Start of Block

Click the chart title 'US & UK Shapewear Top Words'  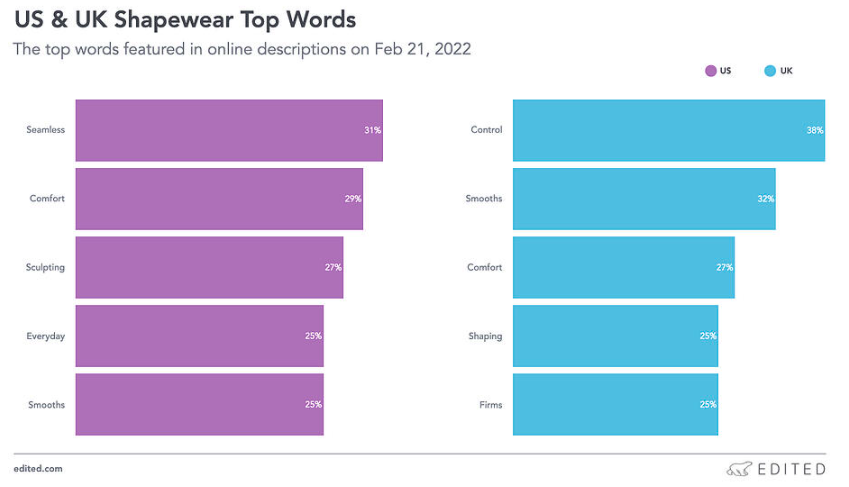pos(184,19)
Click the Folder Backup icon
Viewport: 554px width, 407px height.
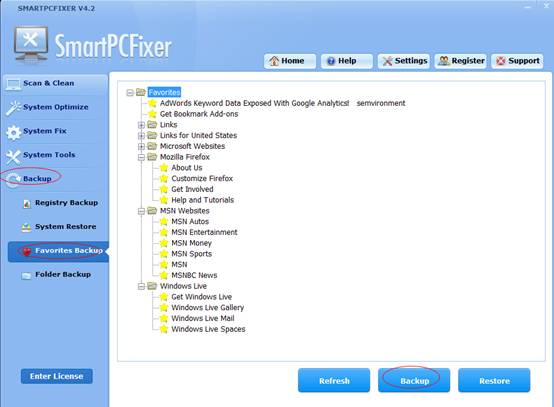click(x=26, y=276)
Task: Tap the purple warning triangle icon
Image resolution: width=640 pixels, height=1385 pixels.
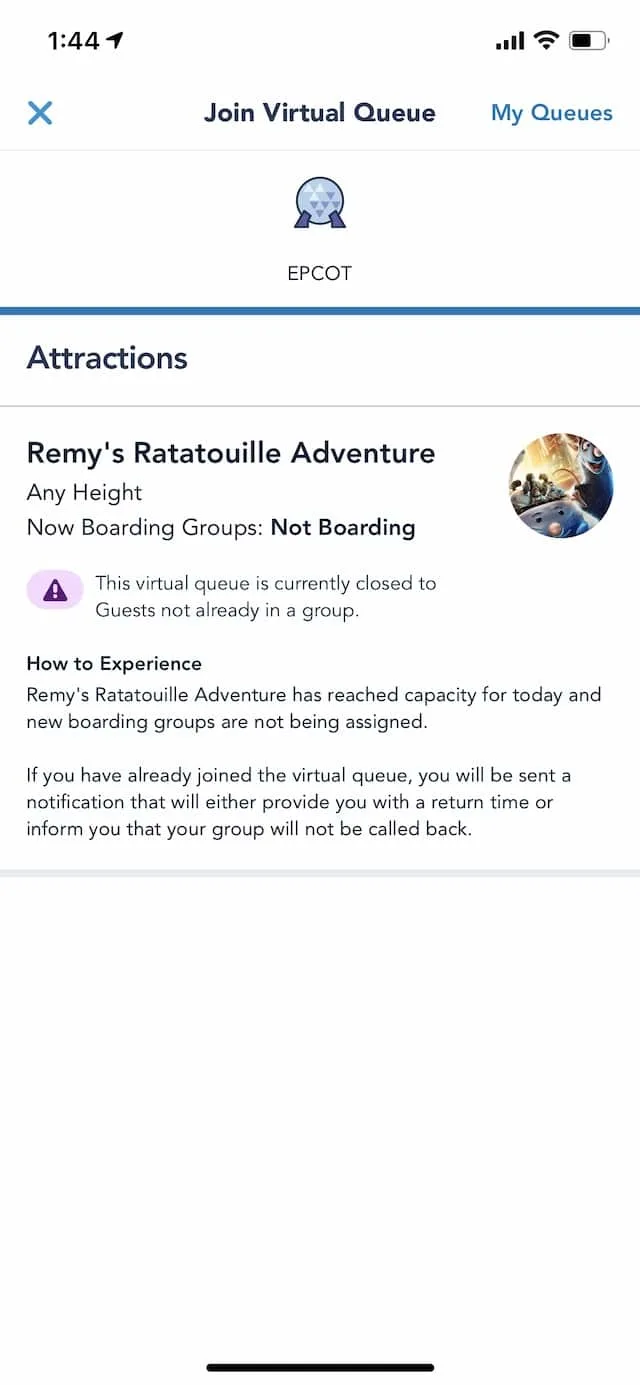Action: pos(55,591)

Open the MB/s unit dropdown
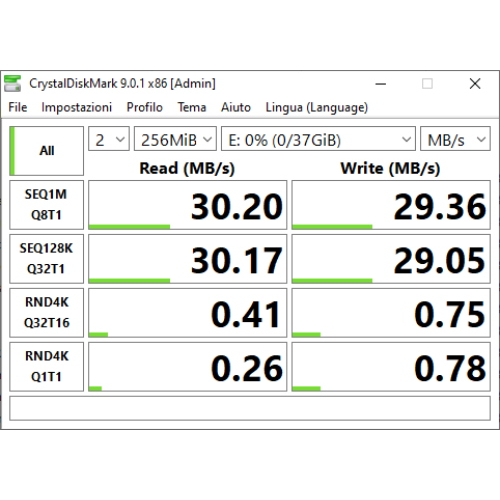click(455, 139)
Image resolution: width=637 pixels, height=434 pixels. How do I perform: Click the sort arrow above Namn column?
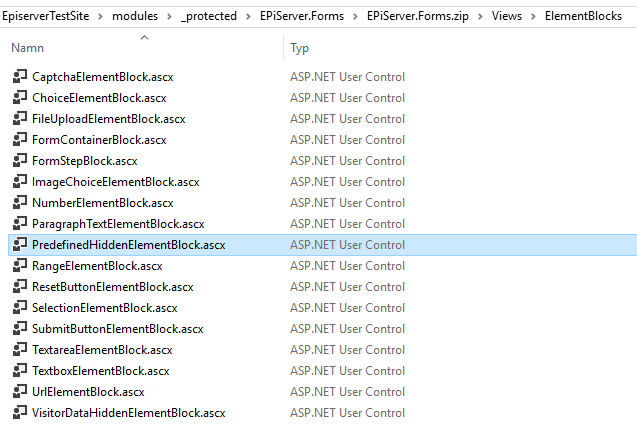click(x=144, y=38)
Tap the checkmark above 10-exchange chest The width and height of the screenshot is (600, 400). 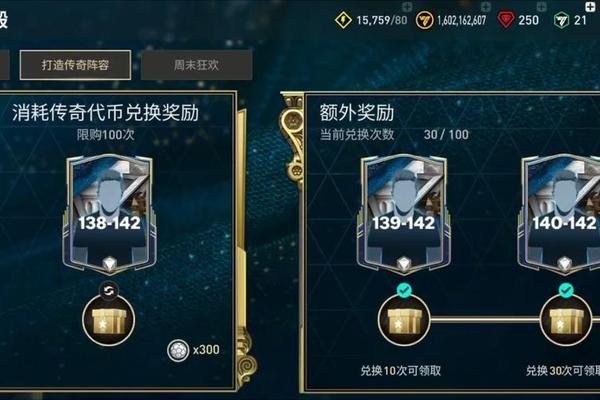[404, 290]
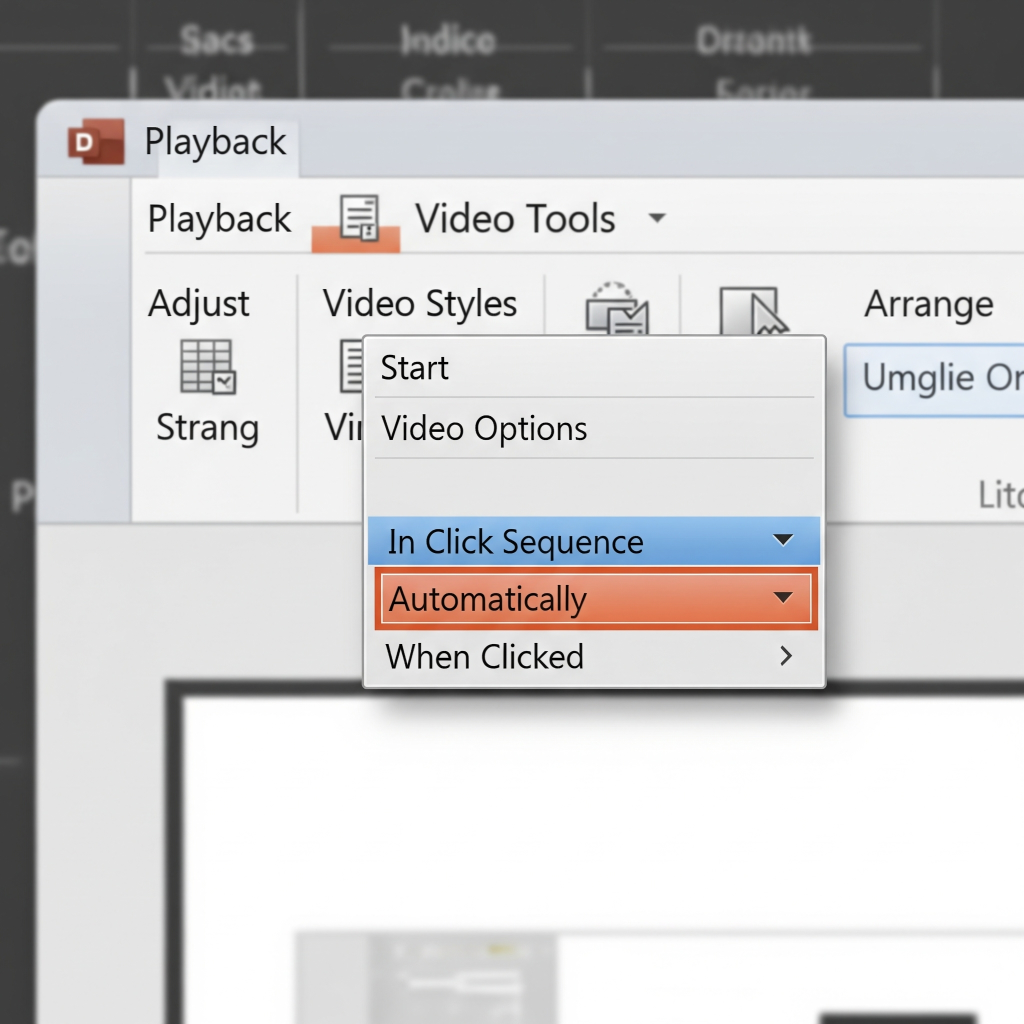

End of Block

__YOUR GOAL__
Work out how many lines of the data hold the string "icon". Reply with that number alone.

__ANSWER SPACE__
2